Anti-inflammatory effects of digested coffee samples in LPS-stimulated HT-29 cells. Western blot analysis of the expression levels of interleukin-6 (IL-6) (A), interleukin-10 (IL-10) (A), and NF-kB (p65 subunit) (D) in total cell lysates from untreated control and LPS-stimulated HT-29 cells treated for 48 h with not-digested coffee or digested coffee samples loading. (B,C,E) Densitometric analysis of Western blots. Band intensities were quantified and normalized to actin used as control. All data were analyzed for statistical significance by two-way ANOVA, followed by Dunnett’s multiple comparison test where appropriate. Differences were considered significant when p-value ≤ 0.05 and p-value ≤ 0.01 and highly significant when p-value ≤ 0.001. * p ≤ 0.05, ** p ≤ 0.01, and *** p ≤ 0.001 versus untreated control (calculated as fold-change relative to untreated cells, arbitrarily set at 1); ^# p ≤ 0.05, and ^### p ≤ 0.001 not-digested coffee versus digested coffee.

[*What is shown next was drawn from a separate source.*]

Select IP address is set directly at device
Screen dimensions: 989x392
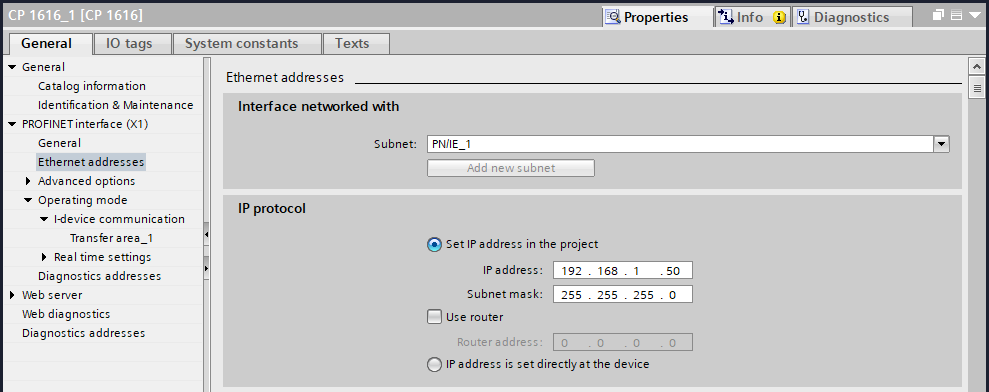[x=434, y=364]
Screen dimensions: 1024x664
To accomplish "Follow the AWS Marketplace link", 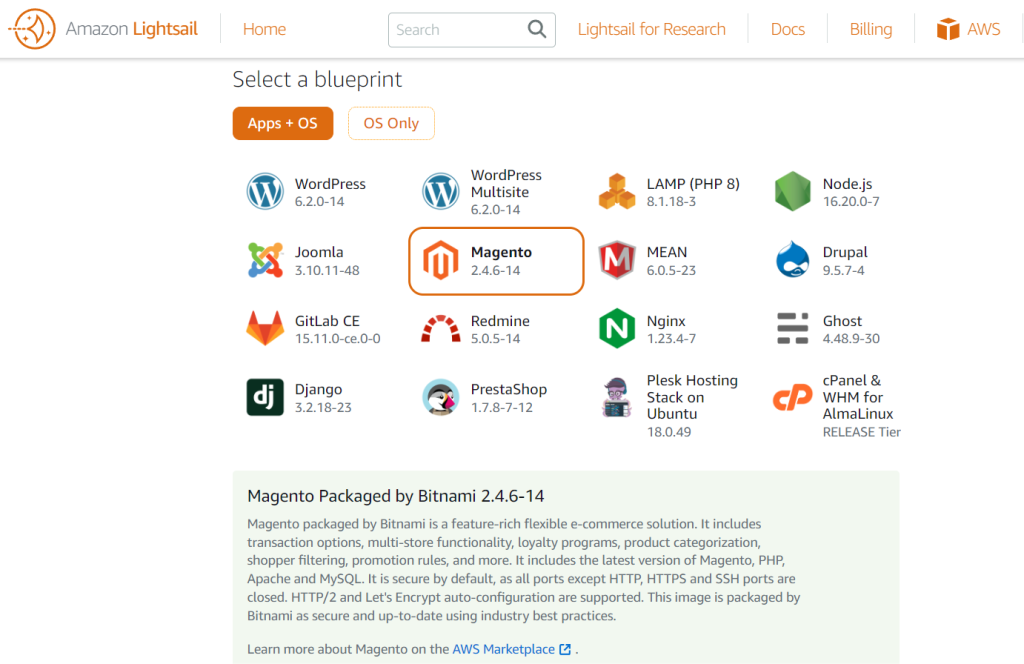I will click(x=503, y=649).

Differences were considered significant when p-value ≤ 0.05 and highly significant when p-value ≤ 0.0001. * p-value ≤ 0.05, ** p-value ≤ 0.0001 versus LPS-stimulated control; ^# p-value ≤ 0.05, ^### p ≤ 0.001 not-digested coffee versus digested coffee.

Figure 4

Evaluation of intracellular ROS level in HT-29 cells treated with not-digested and digested coffee after LPS treatments. Intracellular ROS levels were assessed by H₂DCF-DA assay in LPS-stimulated HT-29 cells treated for 48h with digested and not-digested coffee samples (0.25 mg/mL) compared with untreated cells. H₂O₂ (100 µM) was used as positive control. Mean ± SD of three independent experiments were plotted on the graph. Differences were considered significant when p-value ≤ 0.05, p-value ≤ 0.01 and highly significant when p-value ≤ 0.001. ** p ≤ 0.01, and *** p ≤ 0.001 versus untreated control (calculated as fold-change relative to untreated cells, arbitrarily set at 100%) and/or LPS-stimulated cells; ^# p ≤ 0.05, not-digested coffee versus digested coffee.